*** ENTRIES SHOWN Section Begins ***
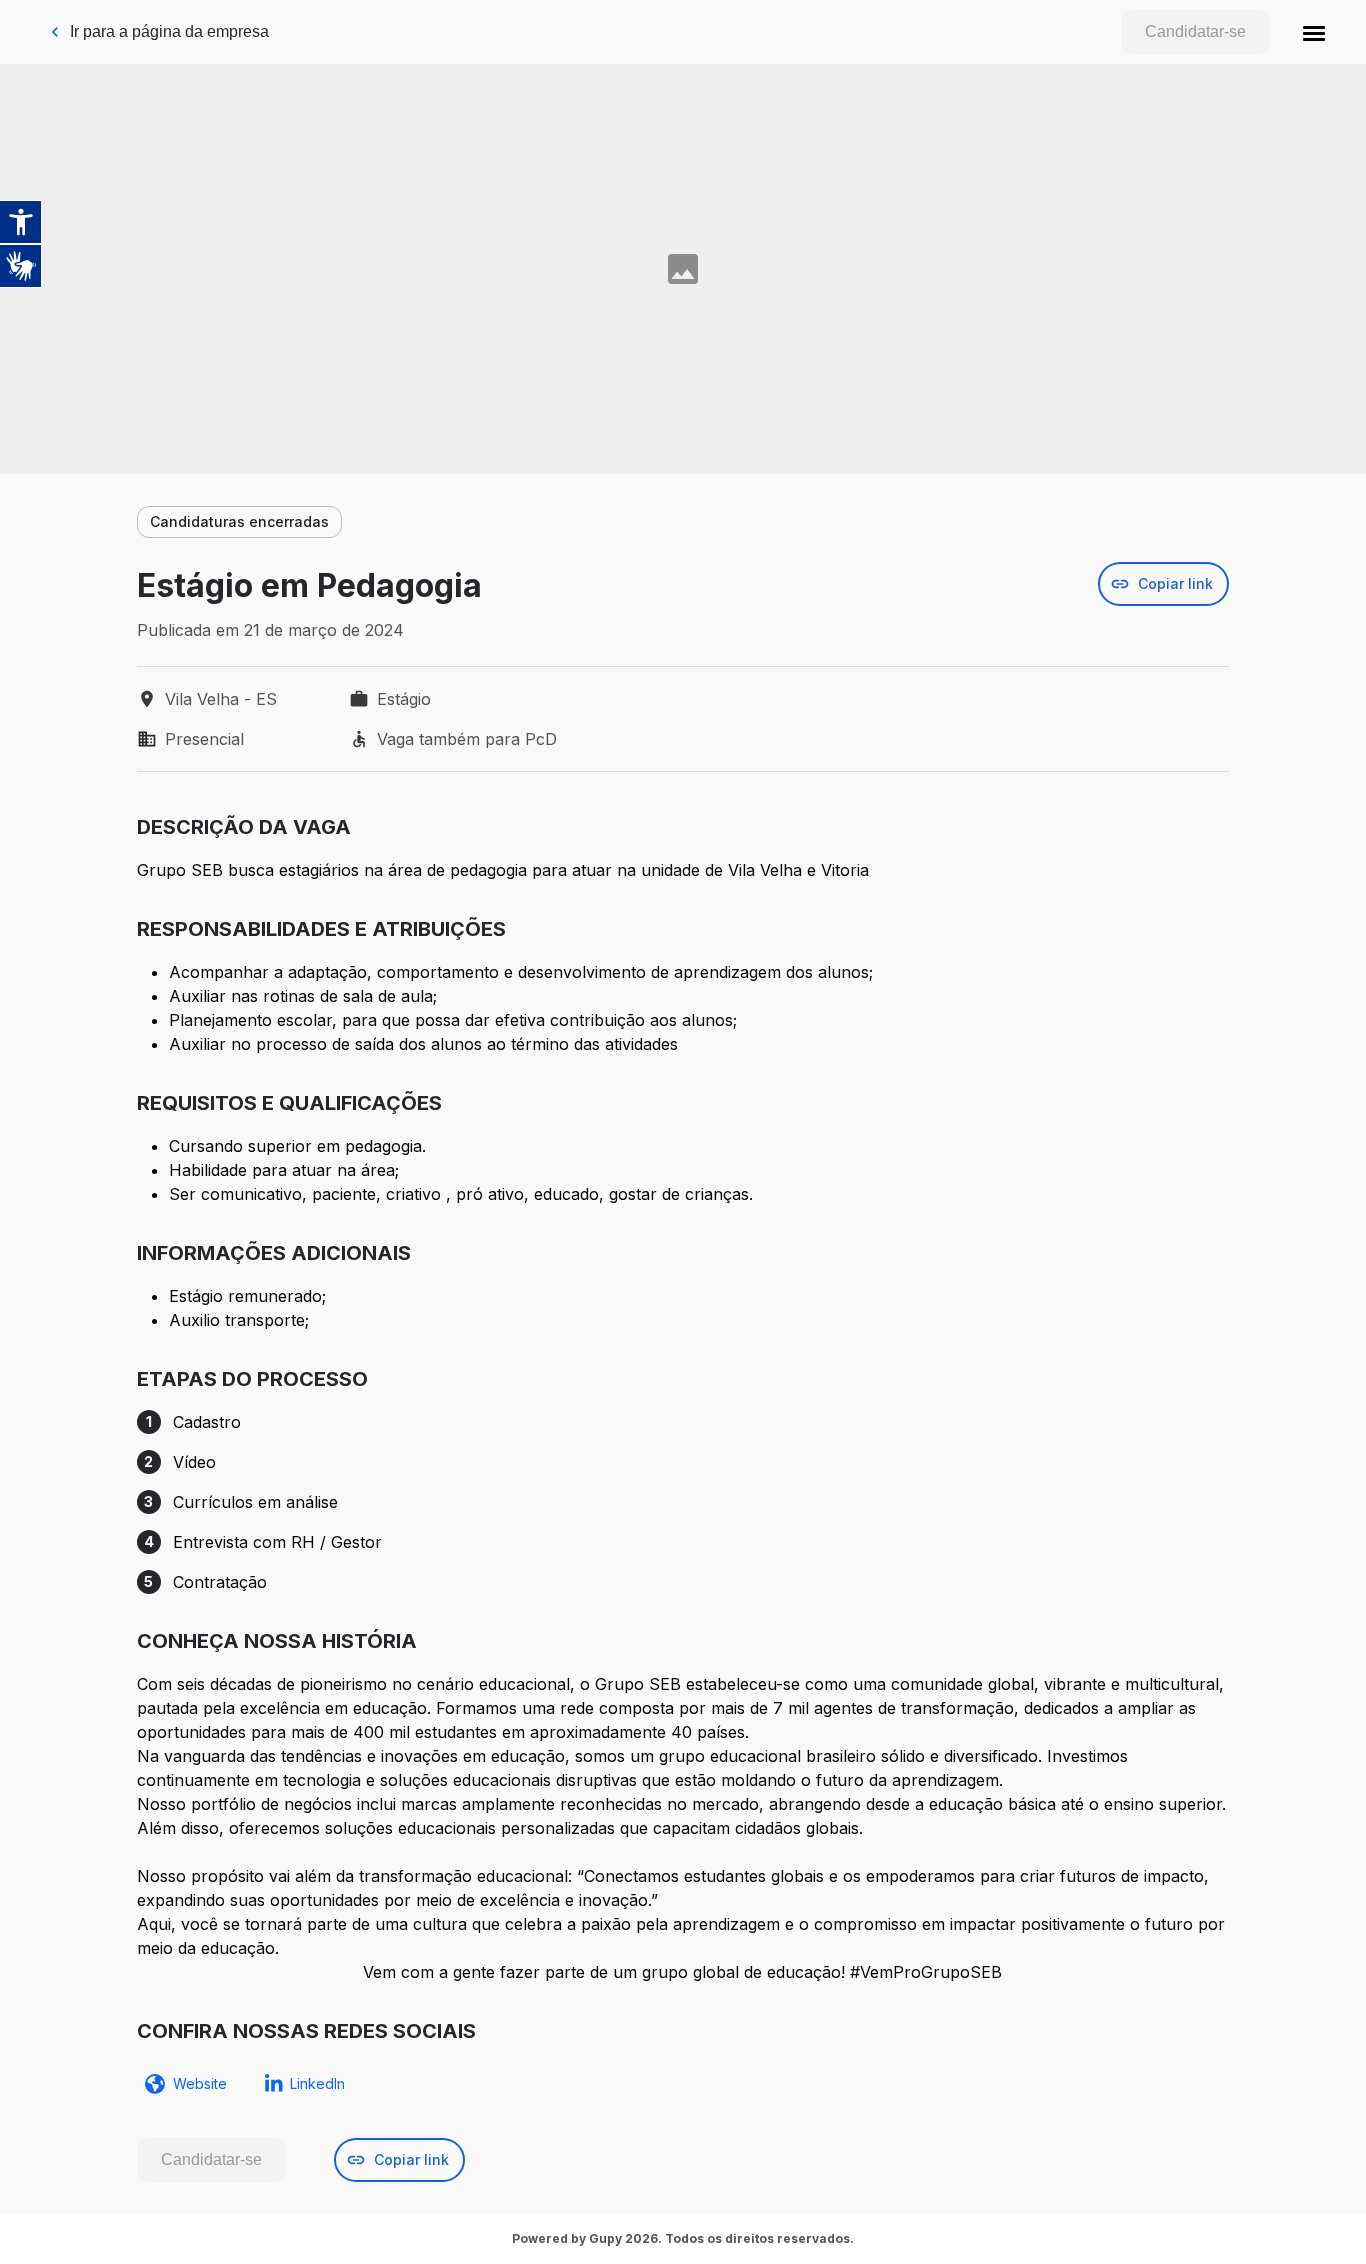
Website (200, 2083)
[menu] (1314, 32)
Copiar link (1175, 583)
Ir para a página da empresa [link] (169, 31)
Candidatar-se (1195, 31)
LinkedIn (317, 2083)
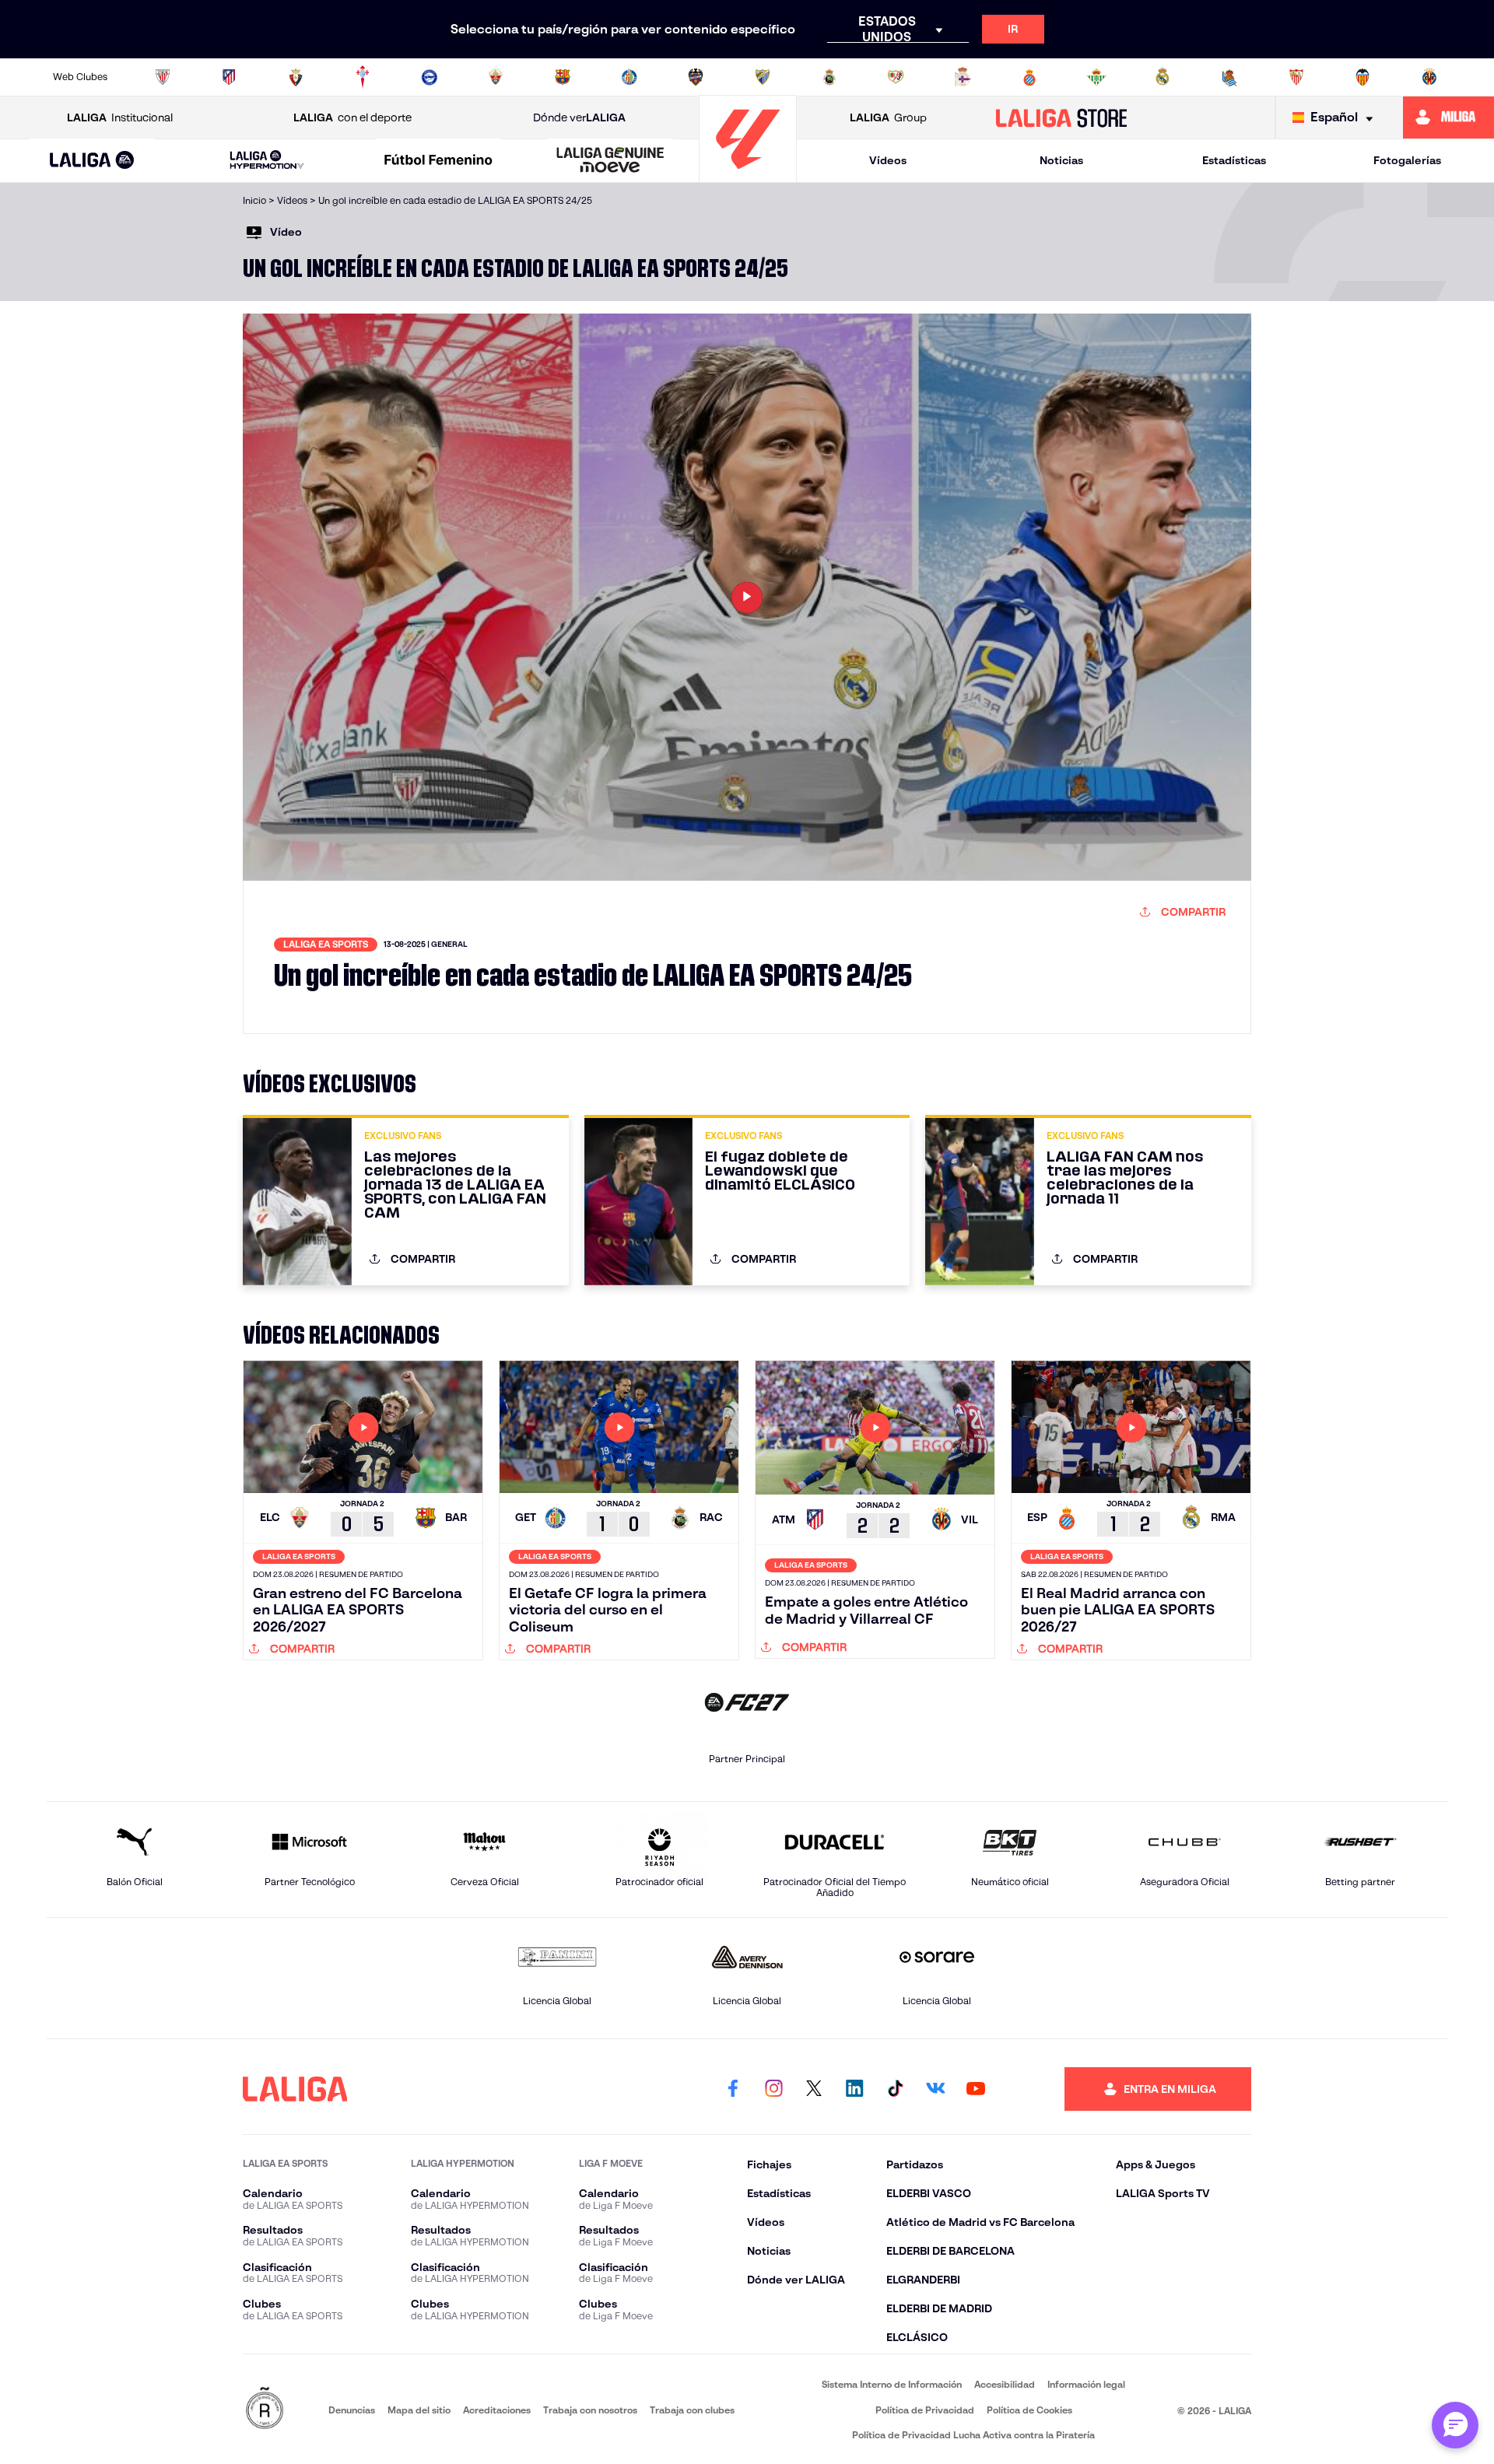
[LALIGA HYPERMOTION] (266, 160)
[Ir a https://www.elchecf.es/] (495, 77)
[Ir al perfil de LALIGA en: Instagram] (773, 2089)
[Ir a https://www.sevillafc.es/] (1296, 77)
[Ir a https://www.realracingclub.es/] (829, 77)
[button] (92, 160)
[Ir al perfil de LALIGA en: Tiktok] (895, 2089)
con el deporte (352, 117)
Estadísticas (1234, 160)
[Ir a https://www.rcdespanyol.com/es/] (1029, 77)
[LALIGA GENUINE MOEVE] (610, 161)
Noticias (1061, 160)
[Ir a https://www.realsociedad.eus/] (1229, 77)
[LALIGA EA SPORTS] (92, 161)
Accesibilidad (1004, 2384)
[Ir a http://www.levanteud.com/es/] (695, 77)
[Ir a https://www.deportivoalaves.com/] (429, 77)
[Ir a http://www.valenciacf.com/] (1362, 77)
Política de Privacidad (924, 2410)
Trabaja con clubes (692, 2410)
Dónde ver (579, 117)
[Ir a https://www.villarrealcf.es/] (1429, 77)
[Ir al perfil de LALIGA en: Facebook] (733, 2089)
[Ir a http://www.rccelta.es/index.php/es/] (362, 77)
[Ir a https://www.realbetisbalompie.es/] (1096, 77)
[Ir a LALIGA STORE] (1062, 117)
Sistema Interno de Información (892, 2384)
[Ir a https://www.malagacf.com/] (762, 77)
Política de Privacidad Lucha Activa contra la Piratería (973, 2435)
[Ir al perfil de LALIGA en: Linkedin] (854, 2089)
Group (888, 117)
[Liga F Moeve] (438, 161)
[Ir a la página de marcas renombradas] (264, 2409)
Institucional (120, 117)
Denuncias (351, 2410)
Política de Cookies (1029, 2410)
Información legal (1086, 2384)
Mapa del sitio (419, 2410)
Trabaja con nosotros (590, 2410)
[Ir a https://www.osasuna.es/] (295, 77)
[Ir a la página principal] (748, 175)
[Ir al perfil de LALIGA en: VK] (935, 2089)
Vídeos (888, 160)
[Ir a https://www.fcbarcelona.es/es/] (562, 77)
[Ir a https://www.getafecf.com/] (629, 77)
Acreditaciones (497, 2410)
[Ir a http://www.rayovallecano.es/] (895, 77)
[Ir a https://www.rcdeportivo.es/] (962, 77)
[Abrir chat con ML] (1455, 2425)
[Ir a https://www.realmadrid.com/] (1162, 77)
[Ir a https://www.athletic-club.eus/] (162, 77)
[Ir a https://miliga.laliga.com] (1448, 117)
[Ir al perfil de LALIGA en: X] (814, 2089)
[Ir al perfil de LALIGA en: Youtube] (976, 2089)
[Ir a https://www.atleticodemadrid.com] (228, 77)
*** ENTRIES SHOWN Section Ends ***
WHAT YOU HAVE TO DO - Return exactly the lines from the one containing "[Abrir chat con ML] (1455, 2425)" to the last line of the data, and nothing more.

RESPONSE AREA -
[Abrir chat con ML] (1455, 2425)
[Ir a https://www.realmadrid.com/] (1162, 77)
[Ir a https://www.athletic-club.eus/] (162, 77)
[Ir a https://miliga.laliga.com] (1448, 117)
[Ir al perfil de LALIGA en: X] (814, 2089)
[Ir al perfil de LALIGA en: Youtube] (976, 2089)
[Ir a https://www.atleticodemadrid.com] (228, 77)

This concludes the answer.